Religions don’t have to be concerned with the truth, of course. Some of them are quite clearly founded on fairy tales: Gnostic religions, for example, which encourage people to believe that they are really part of God, or religions which encourage people to believe that illness doesn’t exist, and so on. Of course, Christianity, too, has many claims which seem to run counter to obvious fact.

“You must become perfect even as your heavenly father is perfect”, Jesus said (Mt 5.48). But how can we possibly do that? And Paul speaks of “putting off the former way of life, the old self, corrupt and deluded by its lusts, and being renewed in the spirit, clothed with a new self, created according to the likeness of God in true righteousness and holiness” (Eph 4. 22-24). Well, it’s a nice idea, but does it happen?

The Church says it is possible, and declares to be saints those to whom it does happen.

But when we look closely at the two saints whose feast-day we celebrate today we find people who despite a lifetime of dedication to the service of Christ, remained, we might think, rather feeble examples of perfection.

When we consider our own imperfect fidelity to the Gospel it is consoling to be able to observe the example of these two saints, for they show us that this business of putting off the old self and putting on the new is not something easy to accomplish. It is, indeed, impossible for us to accomplish at all, but that need not bother us, for it is not our work, but the work of God, creating us in his own image and likeness. As the ones who are being created we have no control over the timetabling of this process. In fact, we must accept that it will never come to an end. All our hope is that our Creator will draw us further and further toward a perfection which can never be achieved completely. We can allow ourselves a little comfort in the midst of our present imperfection, knowing, as Peter and Paul knew, that God’s grace is sufficient for us, for his power is made perfect in weakness (2 Cor 12.9).

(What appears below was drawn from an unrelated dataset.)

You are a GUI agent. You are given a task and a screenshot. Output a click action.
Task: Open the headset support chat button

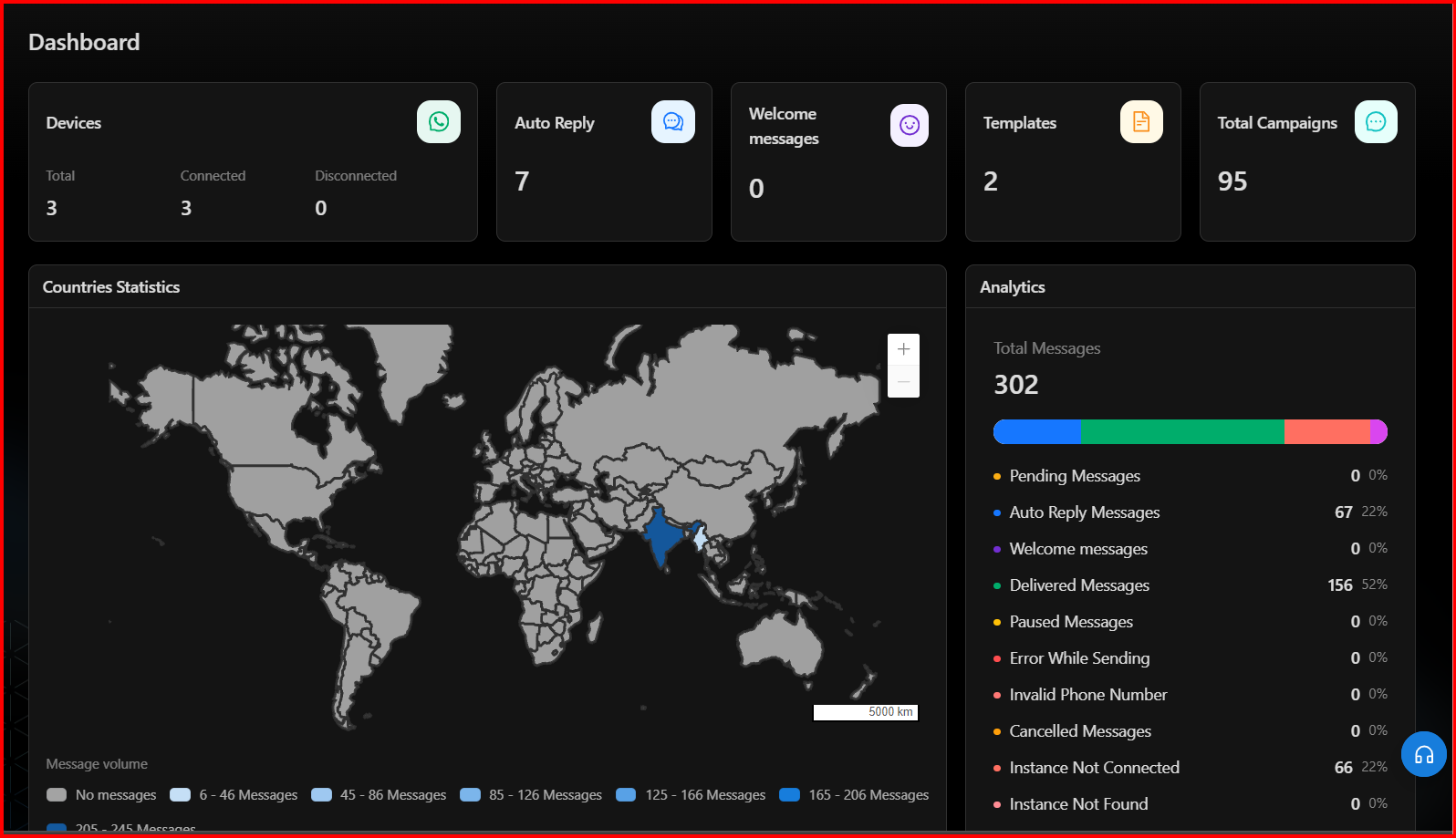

Let us hope, then, that there will be given to us, as was given to Peter and Paul, the courage and the patience to rest within the creative hands of God, however slow and painful our progress towards perfection seems. For it is only by dying to our old selves, and rising to new life, that we are able to be led towards the perfection of our heavenly Father.

Readings: Acts 12:1-11 | 2 Tim 4:6-8,17-18 | Matt 16:13-19

Fr Denis Minns is a son of the Province of Australia, but formerly served as Prior of Blackfriars, Oxford, and was a member of the Faculty of Theology of the University of Oxford.